### Extracted records ###

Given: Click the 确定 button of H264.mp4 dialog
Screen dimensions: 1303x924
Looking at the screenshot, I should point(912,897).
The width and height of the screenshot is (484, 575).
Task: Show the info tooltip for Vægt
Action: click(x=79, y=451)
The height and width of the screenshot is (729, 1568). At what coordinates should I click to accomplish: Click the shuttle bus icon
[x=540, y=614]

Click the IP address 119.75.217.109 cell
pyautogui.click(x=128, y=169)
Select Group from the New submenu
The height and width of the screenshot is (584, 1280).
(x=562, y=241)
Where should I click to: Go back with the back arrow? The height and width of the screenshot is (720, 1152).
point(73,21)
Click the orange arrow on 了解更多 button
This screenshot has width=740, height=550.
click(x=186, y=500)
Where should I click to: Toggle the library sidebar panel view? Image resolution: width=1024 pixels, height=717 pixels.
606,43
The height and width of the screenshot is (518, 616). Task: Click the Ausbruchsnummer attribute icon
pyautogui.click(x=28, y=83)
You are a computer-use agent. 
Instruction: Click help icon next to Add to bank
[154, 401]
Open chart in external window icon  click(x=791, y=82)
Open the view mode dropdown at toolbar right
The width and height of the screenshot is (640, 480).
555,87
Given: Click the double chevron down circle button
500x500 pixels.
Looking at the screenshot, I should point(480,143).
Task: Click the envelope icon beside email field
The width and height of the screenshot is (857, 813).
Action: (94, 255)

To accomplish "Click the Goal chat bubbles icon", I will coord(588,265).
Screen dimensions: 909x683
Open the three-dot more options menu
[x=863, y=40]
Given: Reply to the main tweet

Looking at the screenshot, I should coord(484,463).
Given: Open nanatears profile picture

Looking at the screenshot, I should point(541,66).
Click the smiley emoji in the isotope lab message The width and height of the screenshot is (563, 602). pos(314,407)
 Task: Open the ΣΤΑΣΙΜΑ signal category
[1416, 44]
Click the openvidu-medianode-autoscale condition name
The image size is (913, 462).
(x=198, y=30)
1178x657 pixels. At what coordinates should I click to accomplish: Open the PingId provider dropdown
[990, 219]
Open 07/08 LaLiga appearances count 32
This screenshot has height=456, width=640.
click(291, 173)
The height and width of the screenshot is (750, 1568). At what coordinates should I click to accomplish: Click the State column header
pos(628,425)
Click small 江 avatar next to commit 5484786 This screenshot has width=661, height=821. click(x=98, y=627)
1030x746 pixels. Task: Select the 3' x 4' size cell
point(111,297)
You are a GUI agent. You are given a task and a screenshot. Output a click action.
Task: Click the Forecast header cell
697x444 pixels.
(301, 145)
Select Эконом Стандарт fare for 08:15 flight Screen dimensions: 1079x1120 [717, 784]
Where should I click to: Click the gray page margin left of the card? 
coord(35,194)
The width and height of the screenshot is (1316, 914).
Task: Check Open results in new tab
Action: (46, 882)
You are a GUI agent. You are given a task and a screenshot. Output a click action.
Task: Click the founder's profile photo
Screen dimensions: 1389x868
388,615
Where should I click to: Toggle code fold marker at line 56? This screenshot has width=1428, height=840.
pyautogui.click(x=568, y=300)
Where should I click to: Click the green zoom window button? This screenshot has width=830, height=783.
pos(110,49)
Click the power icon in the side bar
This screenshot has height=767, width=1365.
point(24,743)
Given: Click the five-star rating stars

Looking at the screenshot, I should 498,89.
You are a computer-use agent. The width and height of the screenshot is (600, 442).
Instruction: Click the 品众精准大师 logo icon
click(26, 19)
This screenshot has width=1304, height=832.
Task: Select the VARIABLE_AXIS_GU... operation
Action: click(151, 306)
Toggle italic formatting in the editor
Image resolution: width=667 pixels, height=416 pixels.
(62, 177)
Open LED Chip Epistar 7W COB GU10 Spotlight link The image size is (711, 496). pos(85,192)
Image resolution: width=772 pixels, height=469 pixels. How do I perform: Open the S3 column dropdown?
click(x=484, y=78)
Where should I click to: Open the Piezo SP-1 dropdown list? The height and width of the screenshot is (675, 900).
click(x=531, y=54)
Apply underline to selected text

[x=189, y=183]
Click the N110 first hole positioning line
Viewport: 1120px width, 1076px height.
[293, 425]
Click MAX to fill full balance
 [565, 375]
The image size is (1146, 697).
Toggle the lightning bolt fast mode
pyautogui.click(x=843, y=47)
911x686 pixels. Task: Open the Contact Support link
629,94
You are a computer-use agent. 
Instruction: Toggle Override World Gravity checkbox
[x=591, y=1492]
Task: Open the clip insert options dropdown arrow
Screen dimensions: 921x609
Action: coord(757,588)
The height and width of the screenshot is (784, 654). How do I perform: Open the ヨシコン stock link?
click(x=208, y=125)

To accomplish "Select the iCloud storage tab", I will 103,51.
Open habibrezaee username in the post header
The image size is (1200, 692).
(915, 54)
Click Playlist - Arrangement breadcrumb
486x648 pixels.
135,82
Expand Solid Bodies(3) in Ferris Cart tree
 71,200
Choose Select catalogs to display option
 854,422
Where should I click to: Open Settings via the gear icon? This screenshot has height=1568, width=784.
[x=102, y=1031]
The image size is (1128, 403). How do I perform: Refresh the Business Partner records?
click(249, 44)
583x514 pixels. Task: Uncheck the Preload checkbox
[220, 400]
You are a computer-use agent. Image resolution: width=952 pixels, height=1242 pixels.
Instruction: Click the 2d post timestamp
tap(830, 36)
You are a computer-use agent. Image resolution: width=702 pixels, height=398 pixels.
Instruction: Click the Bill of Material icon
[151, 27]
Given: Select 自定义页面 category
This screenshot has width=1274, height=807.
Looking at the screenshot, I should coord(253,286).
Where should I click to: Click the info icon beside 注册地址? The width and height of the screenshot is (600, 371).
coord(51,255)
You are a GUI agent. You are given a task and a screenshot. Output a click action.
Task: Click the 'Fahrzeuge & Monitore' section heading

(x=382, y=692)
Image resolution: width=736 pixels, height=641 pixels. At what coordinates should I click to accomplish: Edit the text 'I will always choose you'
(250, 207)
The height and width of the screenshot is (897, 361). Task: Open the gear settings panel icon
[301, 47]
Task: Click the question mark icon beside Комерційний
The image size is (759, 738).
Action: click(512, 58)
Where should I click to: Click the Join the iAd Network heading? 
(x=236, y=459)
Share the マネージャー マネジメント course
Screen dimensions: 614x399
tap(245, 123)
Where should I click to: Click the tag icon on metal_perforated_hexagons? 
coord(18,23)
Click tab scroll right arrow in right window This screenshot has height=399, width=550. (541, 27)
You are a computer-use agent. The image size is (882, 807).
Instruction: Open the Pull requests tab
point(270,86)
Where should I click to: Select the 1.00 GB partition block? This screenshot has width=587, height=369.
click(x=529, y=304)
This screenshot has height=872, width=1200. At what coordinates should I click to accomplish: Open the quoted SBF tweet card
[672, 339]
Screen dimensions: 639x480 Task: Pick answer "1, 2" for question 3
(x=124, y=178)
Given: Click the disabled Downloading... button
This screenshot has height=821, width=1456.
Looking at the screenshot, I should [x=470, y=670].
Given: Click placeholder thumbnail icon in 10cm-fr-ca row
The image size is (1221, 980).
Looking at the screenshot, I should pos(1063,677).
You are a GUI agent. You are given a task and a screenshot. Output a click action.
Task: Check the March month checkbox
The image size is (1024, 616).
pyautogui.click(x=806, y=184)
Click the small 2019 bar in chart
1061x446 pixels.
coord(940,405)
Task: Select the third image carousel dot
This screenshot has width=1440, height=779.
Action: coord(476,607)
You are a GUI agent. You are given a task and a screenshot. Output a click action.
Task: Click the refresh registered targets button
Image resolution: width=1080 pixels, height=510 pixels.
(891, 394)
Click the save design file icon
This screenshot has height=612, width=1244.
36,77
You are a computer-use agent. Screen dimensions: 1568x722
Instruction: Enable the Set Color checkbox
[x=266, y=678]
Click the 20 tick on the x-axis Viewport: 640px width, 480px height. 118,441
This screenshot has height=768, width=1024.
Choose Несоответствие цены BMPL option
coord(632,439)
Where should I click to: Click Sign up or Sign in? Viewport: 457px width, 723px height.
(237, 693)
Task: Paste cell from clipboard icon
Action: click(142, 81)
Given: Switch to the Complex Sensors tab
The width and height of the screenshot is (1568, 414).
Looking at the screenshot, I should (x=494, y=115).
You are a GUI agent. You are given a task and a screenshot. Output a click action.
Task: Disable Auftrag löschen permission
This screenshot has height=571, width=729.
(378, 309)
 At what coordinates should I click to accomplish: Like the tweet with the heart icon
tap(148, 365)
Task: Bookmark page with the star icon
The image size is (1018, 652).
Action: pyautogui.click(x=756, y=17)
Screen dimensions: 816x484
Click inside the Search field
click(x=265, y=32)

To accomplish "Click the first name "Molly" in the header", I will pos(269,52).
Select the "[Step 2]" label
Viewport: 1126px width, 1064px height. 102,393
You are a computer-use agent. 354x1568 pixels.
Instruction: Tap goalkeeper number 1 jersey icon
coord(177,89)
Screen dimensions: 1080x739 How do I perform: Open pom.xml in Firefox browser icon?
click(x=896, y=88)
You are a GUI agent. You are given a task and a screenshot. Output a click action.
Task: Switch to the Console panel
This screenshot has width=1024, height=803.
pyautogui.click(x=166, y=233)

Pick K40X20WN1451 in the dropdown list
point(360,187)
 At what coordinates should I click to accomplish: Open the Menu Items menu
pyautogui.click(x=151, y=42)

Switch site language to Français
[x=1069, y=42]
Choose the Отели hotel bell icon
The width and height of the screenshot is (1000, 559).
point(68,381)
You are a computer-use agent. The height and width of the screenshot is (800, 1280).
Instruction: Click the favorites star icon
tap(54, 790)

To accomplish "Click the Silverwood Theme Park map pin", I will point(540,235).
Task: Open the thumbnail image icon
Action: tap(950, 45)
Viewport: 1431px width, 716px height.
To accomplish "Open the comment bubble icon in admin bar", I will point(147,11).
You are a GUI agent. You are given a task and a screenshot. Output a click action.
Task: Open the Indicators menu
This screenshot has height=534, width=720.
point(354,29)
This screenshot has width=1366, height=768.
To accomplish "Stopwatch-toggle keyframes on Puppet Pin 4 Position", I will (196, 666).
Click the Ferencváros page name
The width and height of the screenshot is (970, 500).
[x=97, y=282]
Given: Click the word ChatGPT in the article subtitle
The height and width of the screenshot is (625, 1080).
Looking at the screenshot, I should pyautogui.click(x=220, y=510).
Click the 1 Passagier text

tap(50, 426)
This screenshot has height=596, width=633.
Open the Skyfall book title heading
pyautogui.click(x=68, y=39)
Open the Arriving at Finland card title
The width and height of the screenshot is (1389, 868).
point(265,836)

###

Count how many lines of the listing include "first". Nothing but the number is wanted.

2